Vor dem Hintergrund dieser kollegialen Vernetzung, der eigenen wissenschaftlichen und therapeutischen Arbeit im Bereich der Aphasie und dem zunehmenden Interesse gut ausgebildeter Linguisten und Logopäden an der Professionalisierung ihres therapeutischen Berufes durchlief die deutsche Aphasiologie in den Jahren seit 2000 viele Veränderungen, die sich auch in unserem Programm widerspiegelten. Frau Professor Dr.Martina Hielscher-Fastabend in Bielefeld und ihr Team hatten über Jahre ein neues, umfassendes Aphasiediagnostikum, „BIAS“ entwickelt und brachten es 2006 bei uns heraus. Der später erweiterte BIAS-Test in der jetzigen Version „Akut und Reha“ löste nach und nach den „Aachener Aphasietest“ in den Kliniken ab. 2008 kamen Frau Dr.Nicole Stadie aus Potsdam und ihr Team auf uns zu, und man bot uns in der Folge mehrere Kooperationen an. Insgesamt konnten wir dank der Zusammenarbeit mit den Studiengängen Bielefeld und Potsdam bislang 12 interessante diagnostische und therapeutische Titel veröffentlichen, die dort entstanden waren. Die Zusammenarbeit mit Bielefeld und Potsdam wird auch in Zukunft weitere Veröffentlichungen bei uns generieren.

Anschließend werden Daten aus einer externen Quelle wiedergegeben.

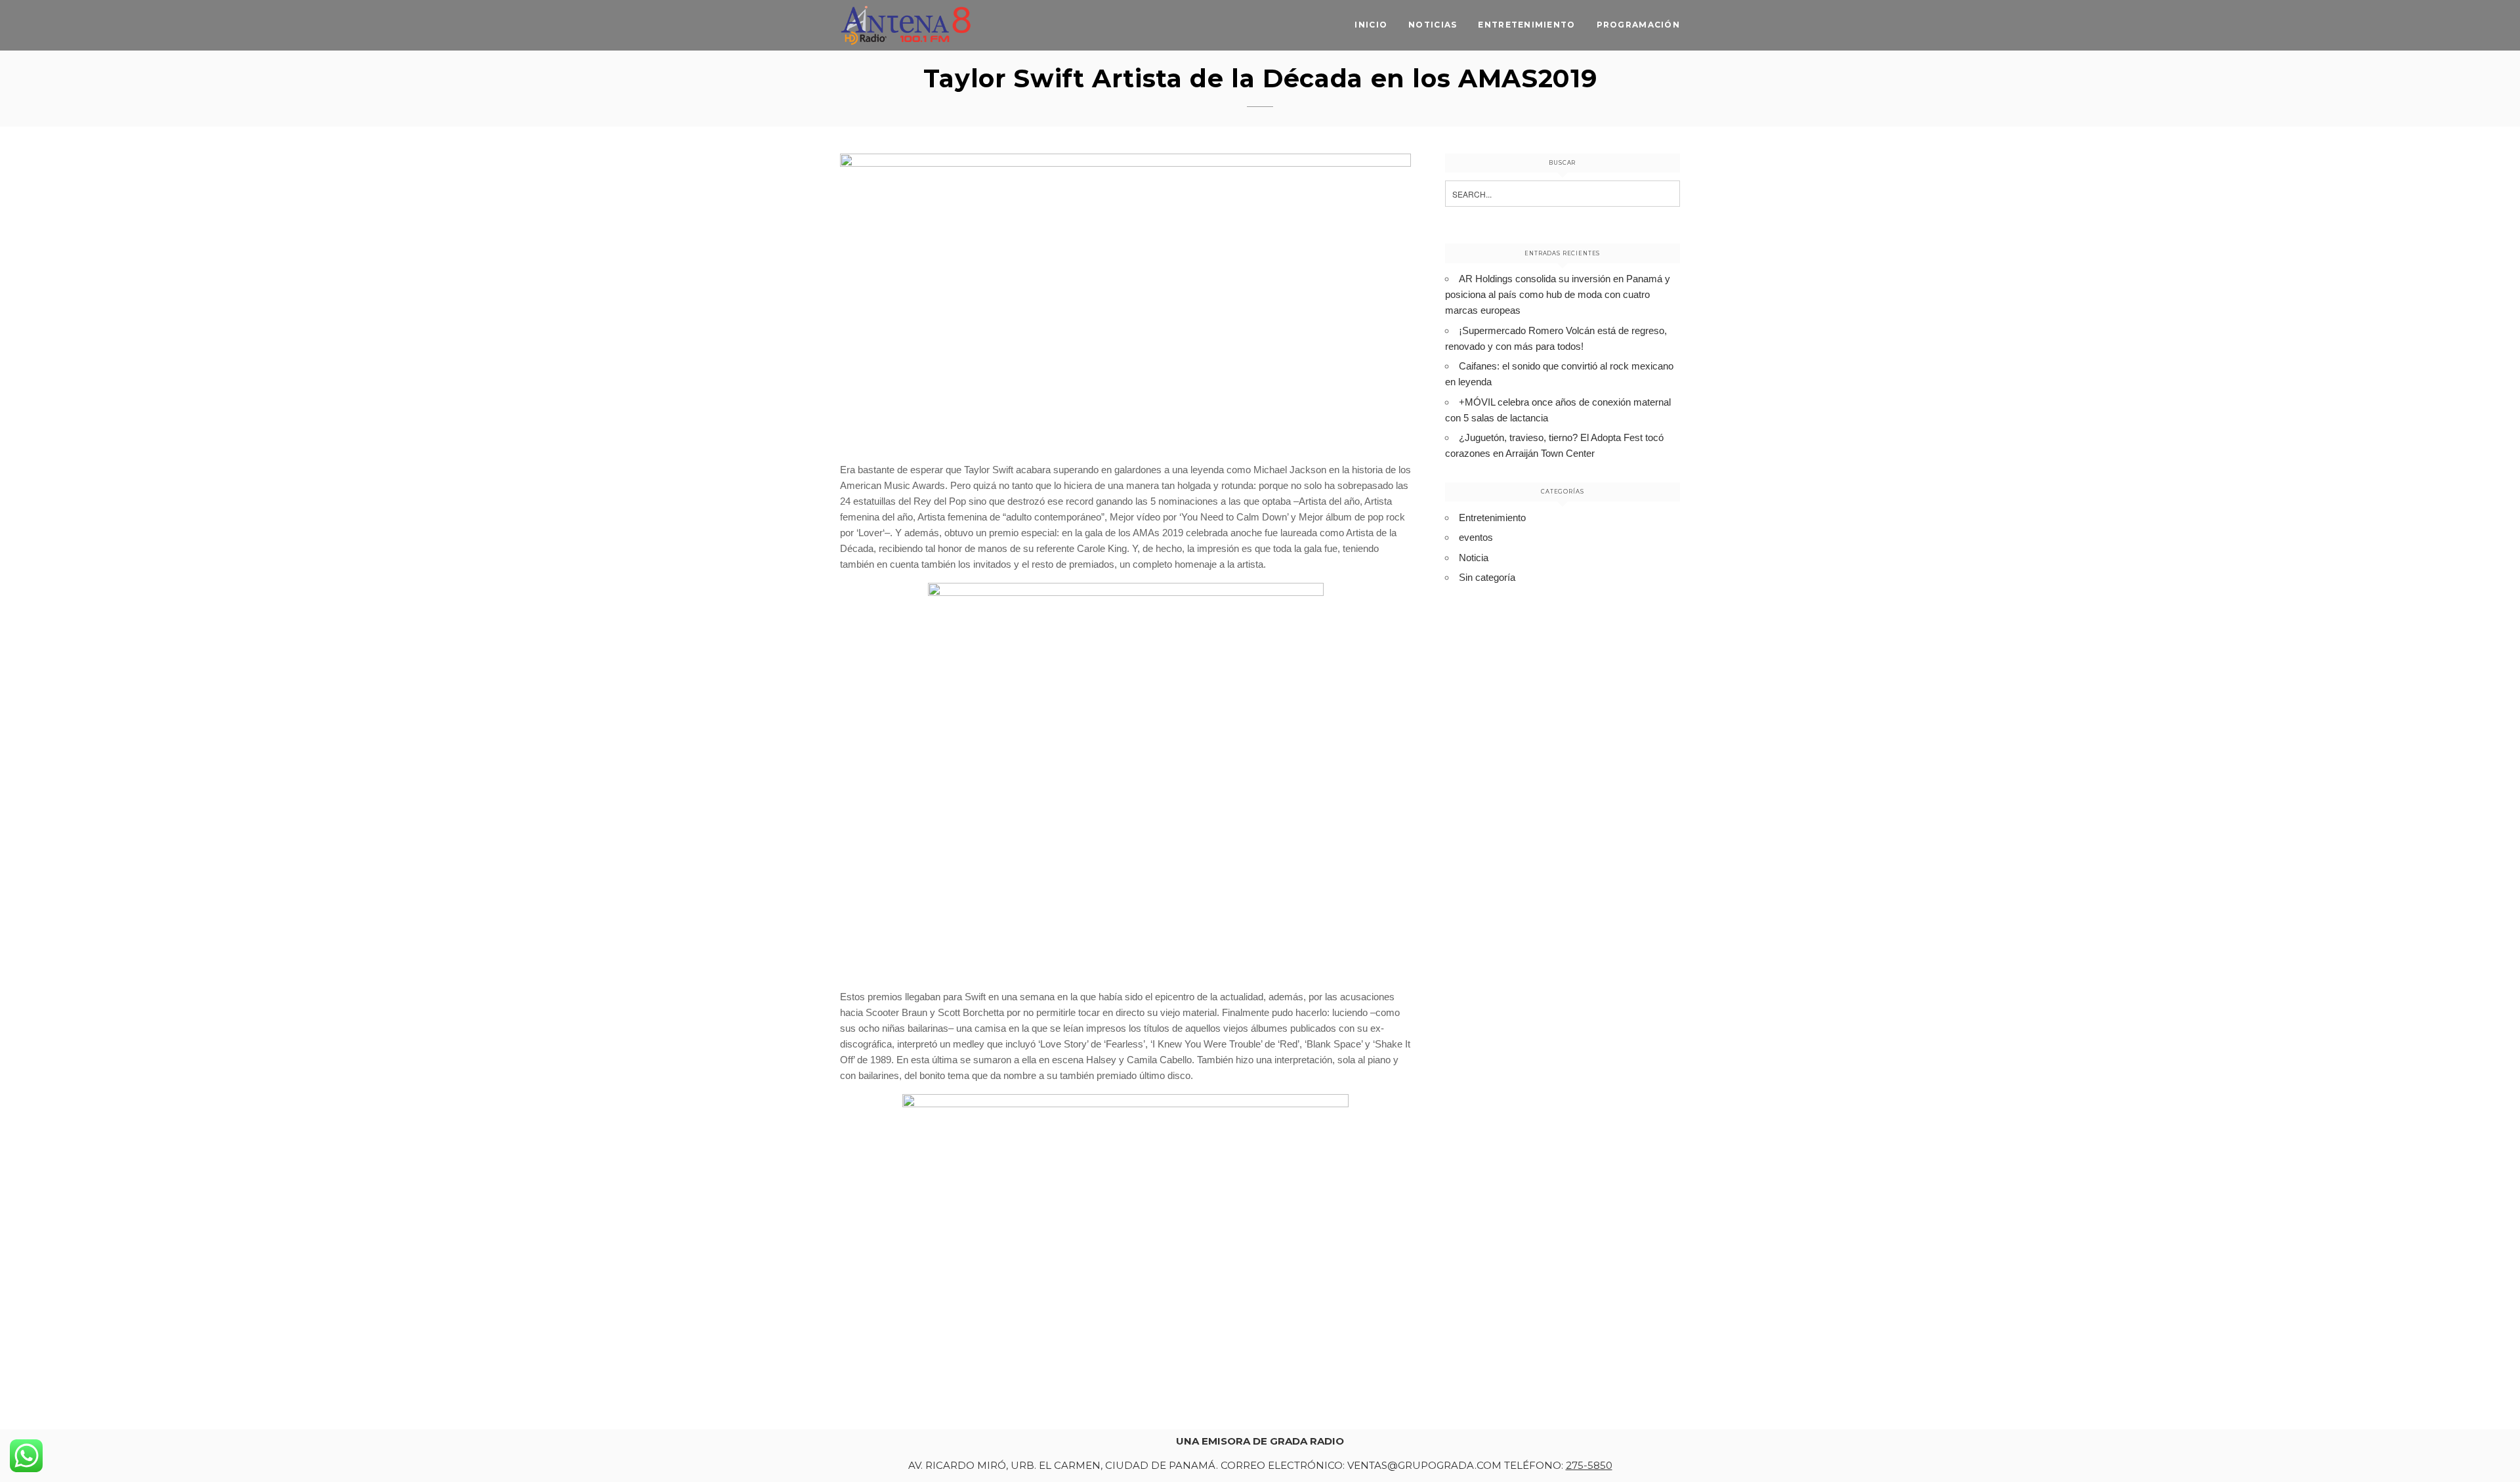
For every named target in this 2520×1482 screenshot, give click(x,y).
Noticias (1432, 25)
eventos (1476, 537)
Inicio (1370, 25)
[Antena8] (905, 25)
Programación (1638, 25)
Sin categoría (1487, 577)
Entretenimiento (1526, 25)
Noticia (1473, 557)
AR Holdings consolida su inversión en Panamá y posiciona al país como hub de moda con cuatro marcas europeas (1557, 294)
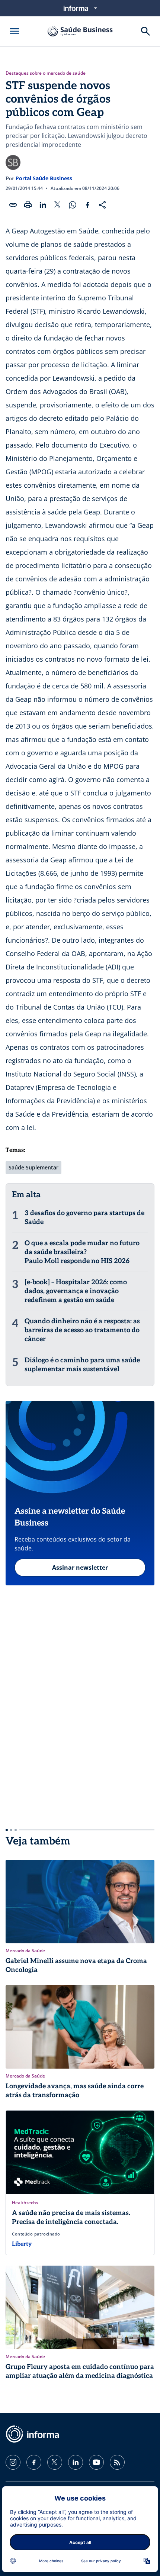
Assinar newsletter (80, 1567)
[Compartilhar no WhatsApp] (72, 204)
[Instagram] (13, 2462)
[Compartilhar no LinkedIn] (42, 204)
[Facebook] (33, 2462)
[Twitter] (54, 2462)
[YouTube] (96, 2462)
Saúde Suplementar (33, 1167)
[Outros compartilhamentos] (102, 204)
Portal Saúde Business (44, 178)
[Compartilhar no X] (57, 204)
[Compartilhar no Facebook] (87, 204)
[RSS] (117, 2462)
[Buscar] (145, 31)
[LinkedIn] (75, 2462)
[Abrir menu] (14, 31)
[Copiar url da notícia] (13, 204)
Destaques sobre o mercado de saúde (46, 73)
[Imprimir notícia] (27, 204)
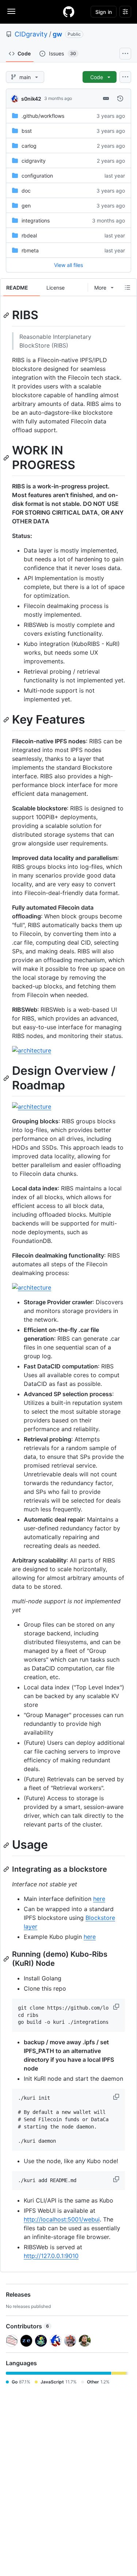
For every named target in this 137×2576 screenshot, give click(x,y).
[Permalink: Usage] (7, 1845)
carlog (29, 146)
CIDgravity (31, 34)
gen (26, 205)
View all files (68, 265)
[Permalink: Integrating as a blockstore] (7, 1869)
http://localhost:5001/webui (62, 2219)
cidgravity (34, 161)
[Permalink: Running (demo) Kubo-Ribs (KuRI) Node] (7, 1959)
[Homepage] (69, 12)
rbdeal (29, 235)
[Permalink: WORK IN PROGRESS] (7, 458)
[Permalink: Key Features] (7, 720)
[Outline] (127, 287)
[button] (117, 2007)
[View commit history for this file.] (120, 98)
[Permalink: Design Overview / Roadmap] (7, 1078)
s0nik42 (31, 99)
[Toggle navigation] (11, 11)
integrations (36, 220)
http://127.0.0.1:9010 (51, 2255)
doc (26, 190)
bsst (27, 131)
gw (57, 34)
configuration (37, 176)
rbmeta (30, 250)
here (99, 1898)
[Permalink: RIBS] (7, 315)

Nach 2010 wurde auf Initiative der interdisziplinären Fachgesellschaft GAB (Gesellschaft für Aphasieforschung und -behandlung) ein großes vom Bundesministerium für Bildung und Forschung gefördertes Forschungsprojekt im Bereich Aphasie gestartet, in dem KollegInnen aus ganz Deutschland an einer großen medizinischen „Versorgungs-Studie“ zusammenarbeiteten. Hieraus ist zum Beispiel der Diagnostik-Titel „KOPS“ von Dr.phil. Ralf Glindemann und seinen Münchner KollegInnen entstanden, der uns zur Veröffentlichung angeboten wurde und 2018 erschien. Dank der erwähnten Studie, die die Wirksamkeit von evidenzbasierter Aphasietherapie neu belegte, hat sich die Therapie-Realität in Deutschland für Aphasiker weiter verbessert. Auch die Zusammenarbeit zwischen Wissenschaft, Therapie und Selbsthilfe wurde in diesen Jahren auf eine neue Basis gestellt, auch dank des Engagements von Professor Dr.Walter Huber und trug dazu bei, dass zunehmend auch die partizipativen Aspekte der therapeutischen Arbeit stärkere Beachtung fanden.
Unser Titel „Menschen“ (2015) wäre ohne ein anderes jahrelanges Forschungs-Projekt, „narraktiv“ von Frau Professor Sabine Corsten an der Katholischen Hochschule Mainz nicht denkbar gewesen. Sie war zu diesem Zeitpunkt bereits Autorin bei uns, aber neu in Mainz, und hat über unsere therapeutischen Kontakte viele Probanden für ihr ebenfalls vom BMBF gefördertes Projekt rekrutieren können. Durch dieses Projekt kamen die Biografie-Arbeit und die Gruppentherapie als wichtige zusätzliche Bestandteile in die Aphasietherapie.
Praktische Verlagsarbeit
Die komplette Verlagsarbeit wurde von uns kontinuierlich seit Beginn der 90iger Jahre parallel zu unserer (damaligen) beruflichen Tätigkeit als TherapeutInnen ohne Mitarbeiterinnen bewältigt. Lediglich eine Grafikerin, die uns fast vom ersten Tag an in vielen Projekten begleitet hat und die selbst als Logopädin in der Aphasietherapie tätig war und ist, suchten und fanden wir mit Hilfe eines Kollegen, der ebenfalls Autor bei uns ist.
Nach über 30 Jahren kontinuierlicher verlegerischer Tätigkeit können wir mit einem breiten diagnostischen und therapeutischen Programm aufwarten, das zuverlässig seine Kunden und Kundinnen findet und zu dessen Autorenteam immer wieder neue Gesichter hinzukommen.